1. the ak47 functions so well/dependably because the ammunition has never changed. it remains 123 grains at a modest velocity, and the case is designed to facilitate easy extraction & dependable function.
2. the ar-15 is one of the great arms systems ever developed, because it will function with almost any ammunition/caliber/bullet shape/bullet weight/case design that anyone cares to put in it. 5.56x45mm, 7.62x39mm, 6.8mm rem spc, 9x19mm, .450 whatevers, .300 blackout, wildcats of any description, so long as they fit into & function from the basic magazine.– sometimes you gotta get a little fiddily with the return springs, and bolt faces gotta match, but almost anything will function and cycle through an ar-15, regardless of rifle configuration and barrel lengths, and gas tube length. sometimes not so well, especially with gas tubes (read, “dwell timing”), but the damned things will work.
common to the ak and the ar are the reciprocating bolt carrier, and rotating bolt for engagement into battery. no delayed this, delayed that, flaps or anything exotic which are highly sensitive to pressure curves and dwell times, just good old reliable and rugged components. the ak gets the nod there, (especially the extractor), and the ar gets the nod on ammunition tolerance.
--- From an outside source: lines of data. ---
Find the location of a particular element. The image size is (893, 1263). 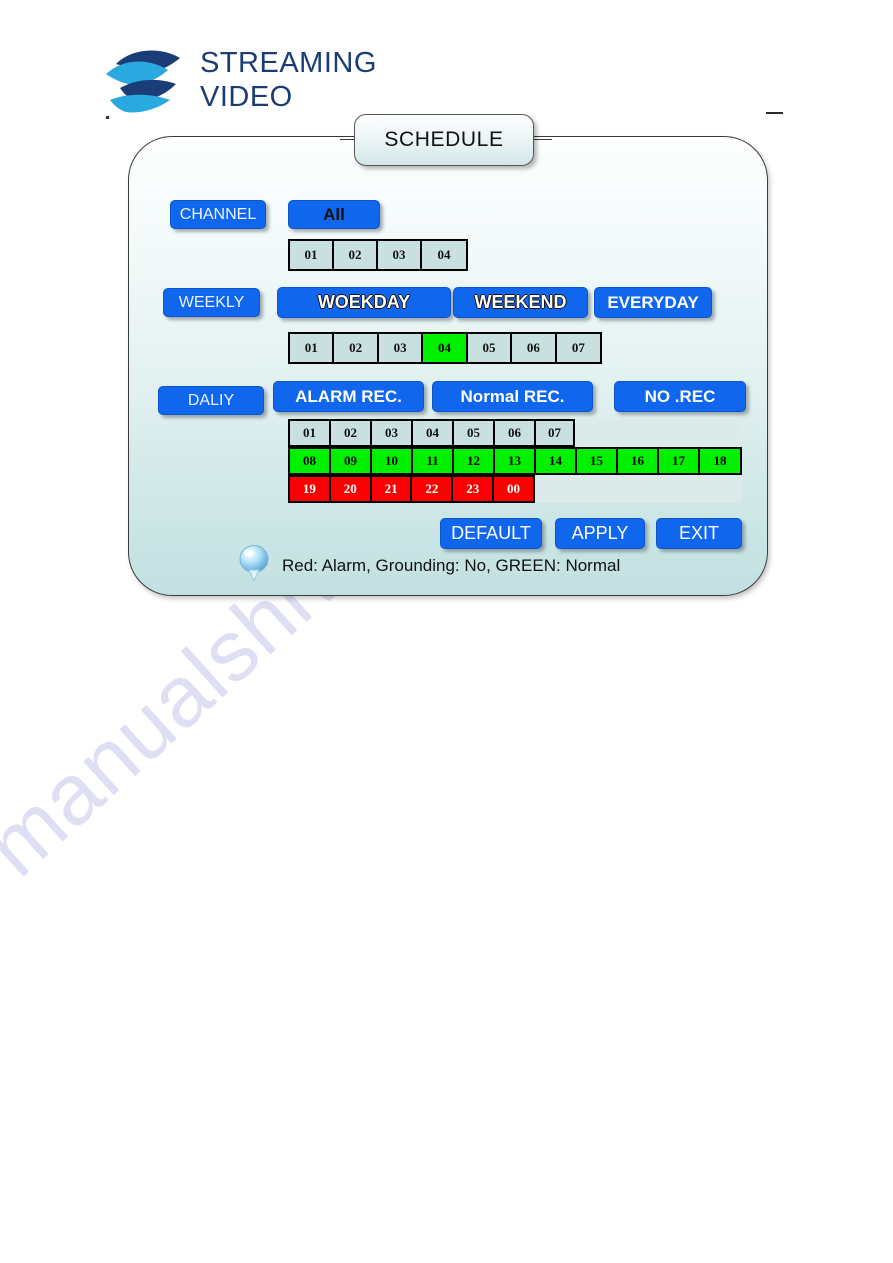

everyday-text: EVERYDAY is located at coordinates (653, 302).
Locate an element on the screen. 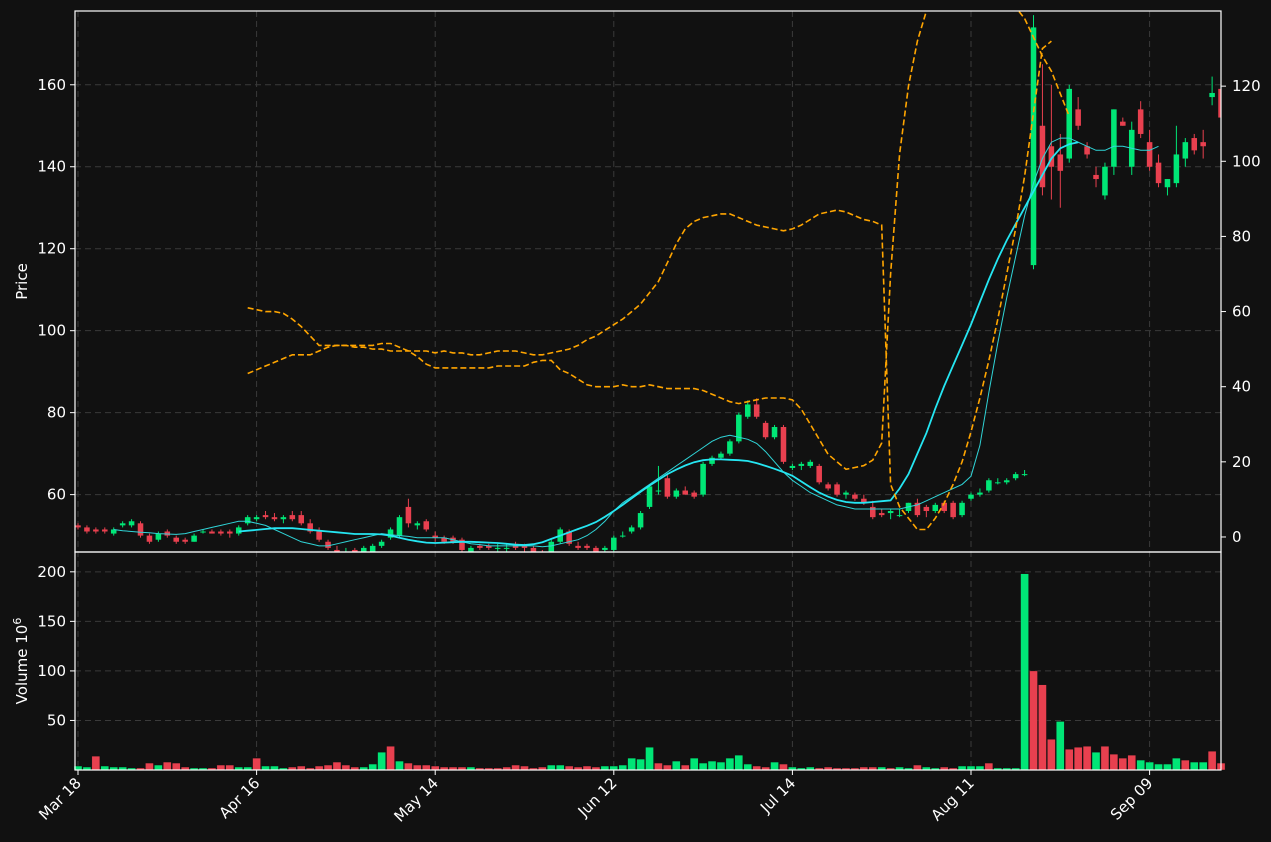 The height and width of the screenshot is (842, 1271). price-tick-label: 100 is located at coordinates (52, 331).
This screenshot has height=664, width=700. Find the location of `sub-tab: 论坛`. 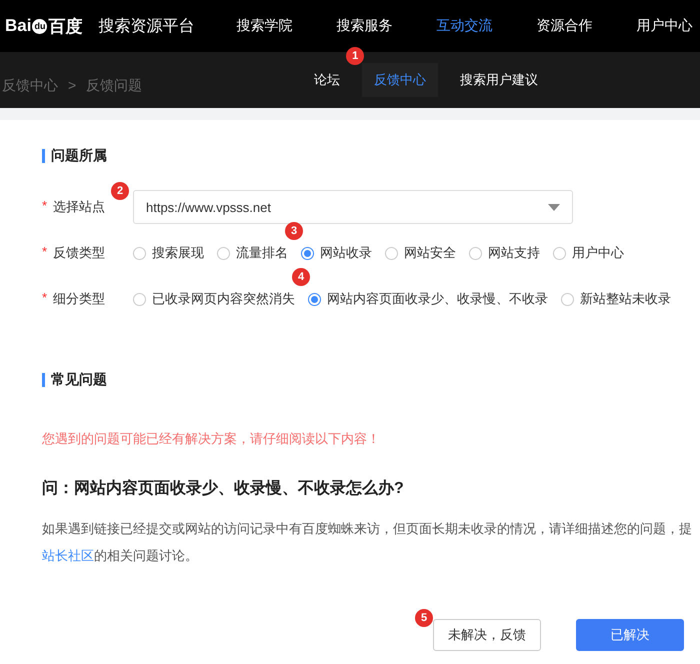

sub-tab: 论坛 is located at coordinates (327, 80).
for any number of reasons i prefer the ar, but i pay very close attention to extraction issues … keep the rifle clean and oiled, and don’t get stupid with pressures, and use clean burning powders, and you have a system you can bet your life on.
p.s. i am becoming extremely fond of the .300 acc blackout, a very good house gun. beats any pistol ever made, and easy to shoot and manage.